106: fin: fine, puro.
108: alla forcata: alla divisione che si crea tra le gambe.
109: da indi in giuso: da li in giù. Eletto: scelto, non il misto di due metalli.
110 - 111: i due piedi vengono pensati nella Commedia come l'impero e il papato, dove il primo viene posto come quello di destra in ferro invece il secondo, il sinistro, in terracotta. Lo scittore nel verso 111 spiega intenzionalmente che tutta l'umanità poggia le proprie speranze sulla Chiesa, più precisamente nel Cristianesimo (riferendosi a Daniele per il messaggio) e che in essa solo si può trovare l'assoluta salvazione ma viene disegnata in terracotta a significare che è in un punto critico della sua decadenza e corrotta fino alla radice.
112: fuor che l'oro: come spiegato prima, l'uomo nella sua età dell'innocenza prima della colpa originale.
114: accolte: raccolte, raggruppate.
115: si diroccia: scende giù per quella roccia che forma l'Inferno.
117: doccia: canale, letto.
118: fino la dove più non scende, poiché è il luogo più basso dell'Inferno e il centro della Terra.
119: stagno: perché acqua ghiacciata e quindi ferma come quella di uno stagno.
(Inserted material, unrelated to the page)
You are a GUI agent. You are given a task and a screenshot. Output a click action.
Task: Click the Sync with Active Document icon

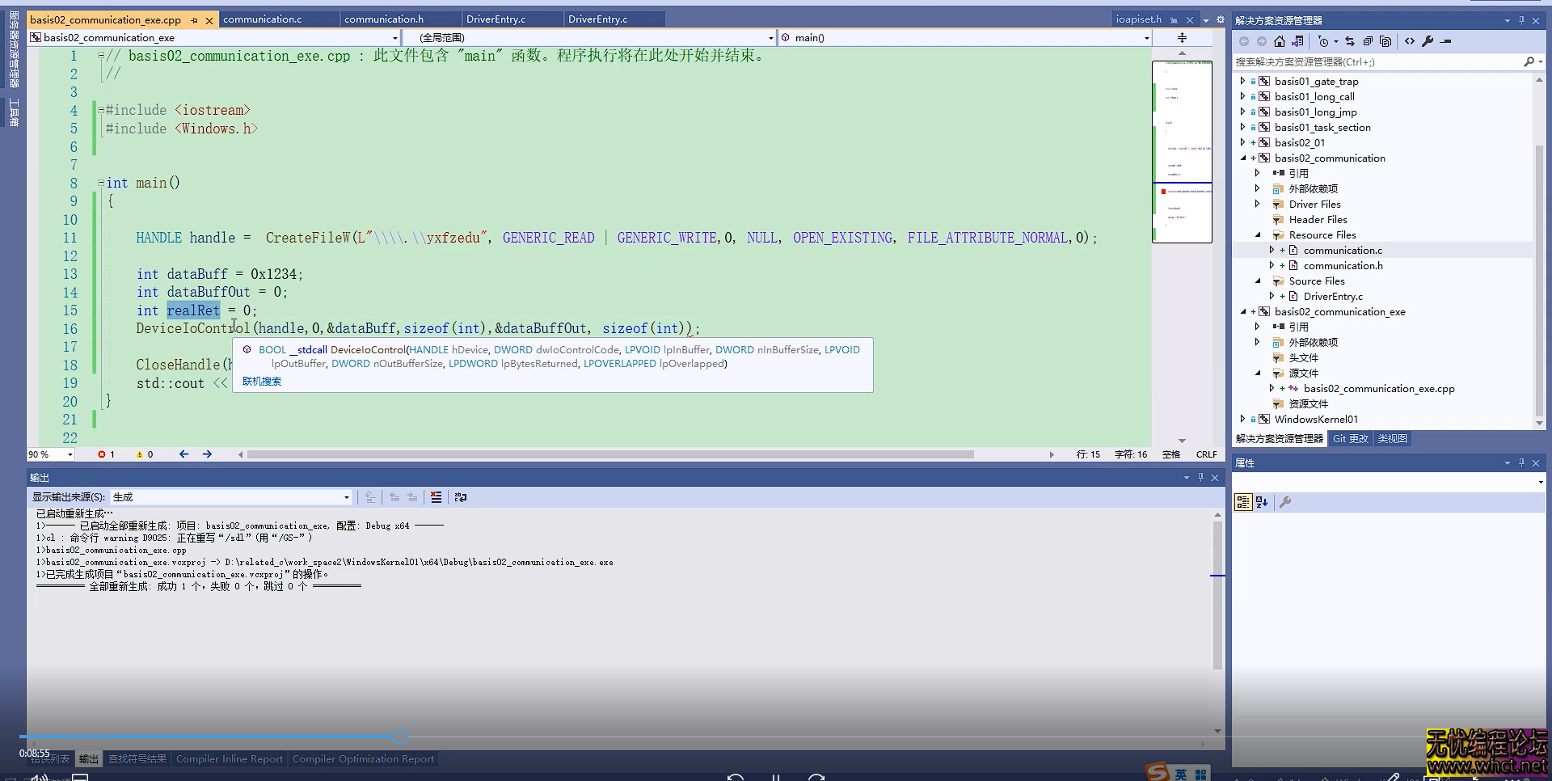[1350, 40]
Lettura ripresa dall'Eneide libro VI.
120: qui non si conta: non te ne parlo ora.
121: rigagno: rigagnolo, piccolo corso.
122: perché ci appare solamente a questo estremo margine, solo ora in questo punto dell'Inferno dove oltre c'è l'orlo del precipizio.
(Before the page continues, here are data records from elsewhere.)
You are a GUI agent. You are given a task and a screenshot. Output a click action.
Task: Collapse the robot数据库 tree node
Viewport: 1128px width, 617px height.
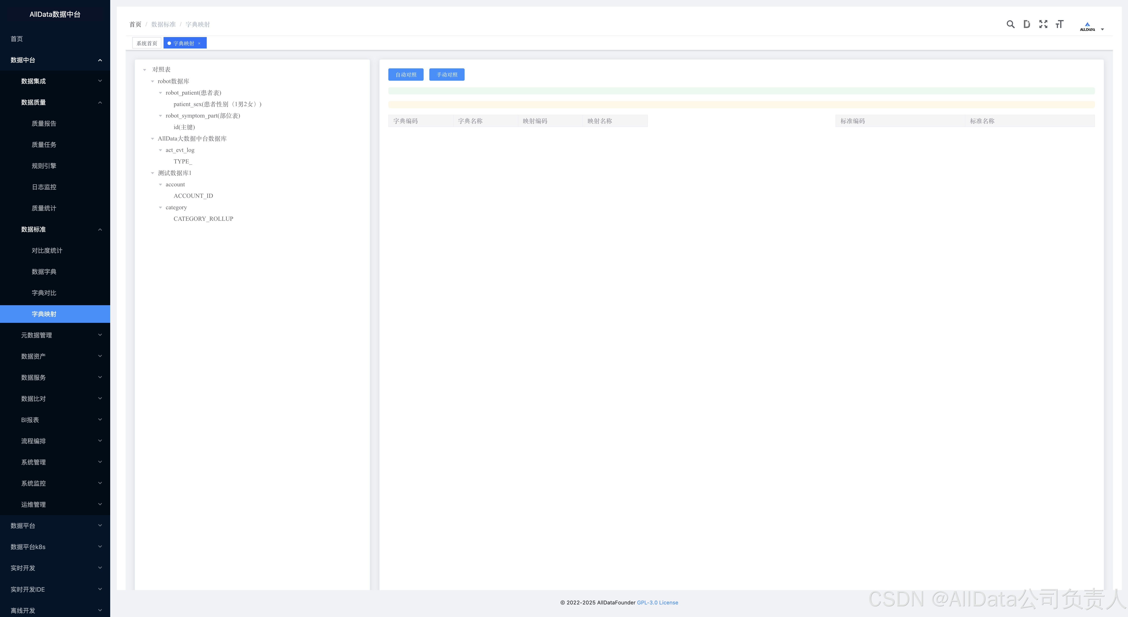(152, 82)
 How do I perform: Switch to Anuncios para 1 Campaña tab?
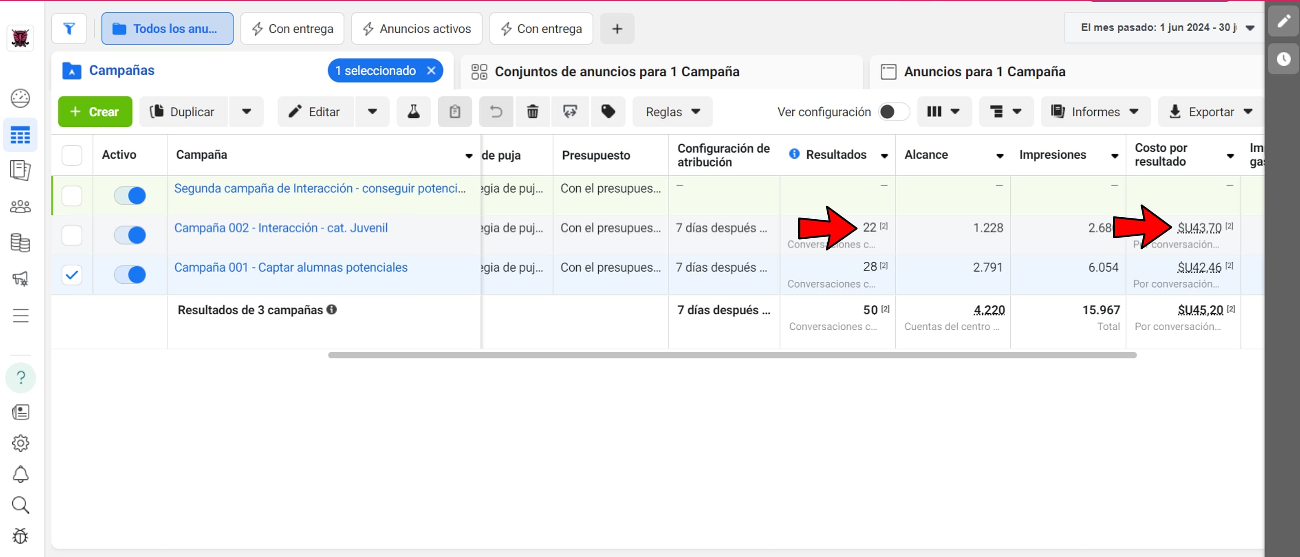[x=984, y=72]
124 ... 129: come tu sai l'Inferno è tondo, ed anche se hai percorso tanta strada nel cerchio, solo andando a sinistra, non hai passato tutta la circonferenza sicché se c'è qualcosa di nuovo tu non dovresti meravigliarti. I fiumi infernali vengono ripresi dall'età classica, ricordando che non avevano una sicura posizione che Dante ora conferma, dandogli inoltre un'origine, le lacrime del gigante nella montagna di Creta che hanno significato morale dando l'idea che il male dovesse tornare a chi l'ha creato con il peccato. Questo corso che passa per tutta la conca assume varie forme: acqua, fango, sangue bollente, ghiaccio e vari nomi: Acheronte, Stige, Flegetonte e Cocito.
131: de l'un: Lete.
132: l'altro: Flegetonte.
134 - 135: il sangue bollente visto nel primo girone dei violenti contro il prossimo, infatti il nome Flegetonte deriva da flegi cioè ardente, come l'ardere della violenza. 136: fuor di questa fossa: il Lete infatti si trova nel paradiso terrestre in cima al Purgatorio.
138: quando si è redenti dalla colpa e viene rimossa.
141: li margini: gli argini del ruscello, che saranno la via per non essere colpiti dalle falde di fuoco che cadono e che si vanno a spegnere passando sopra il corso.